Decide whether each statement agrees with the post on character sets for i-mode below: (a) in the writer's mobile apps, text takes up little space next to images and audio; (b) the writer claims to have shown rigorously that UTF-8 and UTF-16 compress to about the same size; (c) the writer says large screens lessen the impact of bloated text. For each, answer yes or no and quote the words of the post that settle it.

SELECTED TEXT:

====================

(keitai-l) Re: Supported Character Sets for I-mode

From: Joe Bowbeer <joe.bowbeer_at_gmail.com>
Date: 01/13/06
Message-ID: <31f2a7bd0601122151g4dbb7ee2rcb77b7397b335bec@mail.gmail.com>
I think it's worthwhile to reference one more article from the IBM site.

Elliotte Harold's article makes a strong case for UTF-8:

http://www-128.ibm.com/developerworks/xml/library/x-utf8/

In particular, I think he makes some good points concerning Chinese,
Japanese, and Korean:

http://www-128.ibm.com/developerworks/xml/library/x-utf8/#N100CB

While he is not rigorous in his analysis, I suspect he is correct that:

1. the actual size gain of UTF-8 compared to UTF-16 probably isn't so large
2. the expansion may be offset by the natural compression of ideographic scripts
3. gzip'd UTF-8 will likely be close in size to gzip'd UTF-16

Addressing #1: In my experience developing graphically rich,
network-aware mobile apps in Eurospeak and Japanese, the size of text
content in whichever chosen form is small compared to the size of
images and audio, and the penalty for bloated text is neglible
compared to the network latency.  The small screen size also helps to
minimize the impact of bloated text because small screens tend to
minimize the amount of text that is consumed.  I'm sure there are some
apps whose performance is very sensitive to the text encoding, but I
would have no problem choosing UTF-8 as a default in most cases.  In
my experience, text is peanuts (and latency kills).

Addressing #3: No rigor once again, but it seems reasonable to think
that UTF-8 and UTF-16 would compress to about the same size, given
that the information is the same in both cases.


For me, the most interesting aspect of UTF-8 is its Unicode nature,
and whether Unicode is the best character set for Japanese.

Joe.


On 1/12/06, Nick May <nick@kyushu.com> wrote:
> > , and basically eliminates any size differences in the
> > encodings.
>
> Are you claiming that 3 byte UTF-8 is SO much more compressible than
> 2 byte eucjp  that it is sufficient to make up the difference?  That
> would indeed be interesting and would remove a major issue with UTF-8.
>
Received on Fri Jan 13 07:51:28 2006

====================

STORED RECORDS:
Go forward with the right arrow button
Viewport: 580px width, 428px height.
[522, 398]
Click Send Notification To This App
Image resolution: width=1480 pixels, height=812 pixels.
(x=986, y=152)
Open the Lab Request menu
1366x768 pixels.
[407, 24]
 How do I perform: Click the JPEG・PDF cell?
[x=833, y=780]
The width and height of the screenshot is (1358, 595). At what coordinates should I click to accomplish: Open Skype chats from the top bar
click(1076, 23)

====================

TASK SOLUTION:
(a) Yes: "the size of text content in whichever chosen form is small compared to the size of images and audio"
(b) No: "No rigor once again, but it seems reasonable to think that UTF-8 and UTF-16 would compress to about the same size"
(c) No: "The small screen size also helps to minimize the impact of bloated text"